● THE TASK: Arrange the lines of the data below as a numbered list, starting with the line that contains "Image resolution: width=1080" and going on through the line that contains "contact-baby-home: 宝贝的家 is". Include both of those lines and leave out any blank lines.

[Records from a data collection]
- - - -

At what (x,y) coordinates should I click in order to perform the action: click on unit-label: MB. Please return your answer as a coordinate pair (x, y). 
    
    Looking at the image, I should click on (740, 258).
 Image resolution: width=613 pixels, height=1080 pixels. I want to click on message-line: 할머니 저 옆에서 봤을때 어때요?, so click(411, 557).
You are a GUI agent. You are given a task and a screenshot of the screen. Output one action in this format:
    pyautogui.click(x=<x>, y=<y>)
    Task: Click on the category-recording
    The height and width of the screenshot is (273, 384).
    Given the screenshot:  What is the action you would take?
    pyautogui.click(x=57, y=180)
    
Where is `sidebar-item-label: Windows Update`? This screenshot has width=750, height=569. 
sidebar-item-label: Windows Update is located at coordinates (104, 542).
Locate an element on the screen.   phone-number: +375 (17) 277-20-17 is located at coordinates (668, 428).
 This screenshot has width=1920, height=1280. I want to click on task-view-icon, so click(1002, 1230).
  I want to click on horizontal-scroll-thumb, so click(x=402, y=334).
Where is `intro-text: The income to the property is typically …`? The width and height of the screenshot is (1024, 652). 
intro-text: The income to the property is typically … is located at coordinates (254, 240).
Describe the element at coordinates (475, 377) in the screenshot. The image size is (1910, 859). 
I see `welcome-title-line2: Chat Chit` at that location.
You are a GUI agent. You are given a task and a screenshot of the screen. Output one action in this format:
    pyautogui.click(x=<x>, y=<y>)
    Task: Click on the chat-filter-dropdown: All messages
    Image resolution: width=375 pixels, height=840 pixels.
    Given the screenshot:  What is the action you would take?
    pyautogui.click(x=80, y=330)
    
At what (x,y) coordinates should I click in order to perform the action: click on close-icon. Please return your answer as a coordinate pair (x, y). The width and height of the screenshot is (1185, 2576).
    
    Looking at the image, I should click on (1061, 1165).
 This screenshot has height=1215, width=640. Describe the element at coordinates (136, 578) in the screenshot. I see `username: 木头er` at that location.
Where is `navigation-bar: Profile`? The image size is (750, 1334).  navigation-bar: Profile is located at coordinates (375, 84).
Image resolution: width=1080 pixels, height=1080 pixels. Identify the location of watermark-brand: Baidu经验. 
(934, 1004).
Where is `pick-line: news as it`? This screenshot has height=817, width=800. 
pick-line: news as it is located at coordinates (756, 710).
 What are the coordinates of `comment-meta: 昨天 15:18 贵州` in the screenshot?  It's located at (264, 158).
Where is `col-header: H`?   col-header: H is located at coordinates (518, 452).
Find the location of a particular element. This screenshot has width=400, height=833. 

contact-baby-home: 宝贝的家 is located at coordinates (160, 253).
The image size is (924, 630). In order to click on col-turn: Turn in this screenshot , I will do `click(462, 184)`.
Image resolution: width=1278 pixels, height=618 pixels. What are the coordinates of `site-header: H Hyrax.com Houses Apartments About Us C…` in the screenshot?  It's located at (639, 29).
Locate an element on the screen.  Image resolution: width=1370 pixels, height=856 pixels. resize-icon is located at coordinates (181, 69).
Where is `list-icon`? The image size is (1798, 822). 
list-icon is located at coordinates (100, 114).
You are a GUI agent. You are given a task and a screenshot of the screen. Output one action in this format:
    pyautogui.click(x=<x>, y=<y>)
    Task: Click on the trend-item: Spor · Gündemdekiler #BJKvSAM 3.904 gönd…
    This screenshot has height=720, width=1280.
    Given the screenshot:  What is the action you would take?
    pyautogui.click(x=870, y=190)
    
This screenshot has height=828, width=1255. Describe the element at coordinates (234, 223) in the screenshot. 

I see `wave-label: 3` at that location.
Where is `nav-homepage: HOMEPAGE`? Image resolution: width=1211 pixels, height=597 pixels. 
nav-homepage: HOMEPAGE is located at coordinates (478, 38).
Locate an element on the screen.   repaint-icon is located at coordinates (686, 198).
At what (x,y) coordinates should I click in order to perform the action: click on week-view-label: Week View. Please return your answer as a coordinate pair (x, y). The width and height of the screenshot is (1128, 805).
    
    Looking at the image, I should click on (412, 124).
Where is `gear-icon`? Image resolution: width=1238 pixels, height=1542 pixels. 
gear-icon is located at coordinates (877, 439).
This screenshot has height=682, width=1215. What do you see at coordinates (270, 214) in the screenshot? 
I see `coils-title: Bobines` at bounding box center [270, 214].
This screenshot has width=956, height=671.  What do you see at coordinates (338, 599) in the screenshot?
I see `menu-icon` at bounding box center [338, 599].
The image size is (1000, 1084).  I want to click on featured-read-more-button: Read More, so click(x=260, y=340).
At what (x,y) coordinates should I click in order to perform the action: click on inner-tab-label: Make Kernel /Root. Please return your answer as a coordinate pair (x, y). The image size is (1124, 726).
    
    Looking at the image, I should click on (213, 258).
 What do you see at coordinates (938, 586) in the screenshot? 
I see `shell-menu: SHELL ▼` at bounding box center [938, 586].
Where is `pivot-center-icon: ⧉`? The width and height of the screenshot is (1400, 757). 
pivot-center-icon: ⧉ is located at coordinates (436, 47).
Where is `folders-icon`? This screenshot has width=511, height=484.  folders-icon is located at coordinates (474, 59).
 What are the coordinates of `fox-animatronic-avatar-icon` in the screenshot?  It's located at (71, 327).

- - - -

● ANSWER TO THE PROBLEM:
1. Image resolution: width=1080 pixels, height=1080 pixels. Identify the location of watermark-brand: Baidu经验. 
2. (934, 1004).
3. Where is `pick-line: news as it`? This screenshot has height=817, width=800. 
4. pick-line: news as it is located at coordinates (756, 710).
5.  What are the coordinates of `comment-meta: 昨天 15:18 贵州` in the screenshot?  It's located at (264, 158).
6. Where is `col-header: H`?   col-header: H is located at coordinates (518, 452).
7. Find the location of a particular element. This screenshot has width=400, height=833. 
8. contact-baby-home: 宝贝的家 is located at coordinates (160, 253).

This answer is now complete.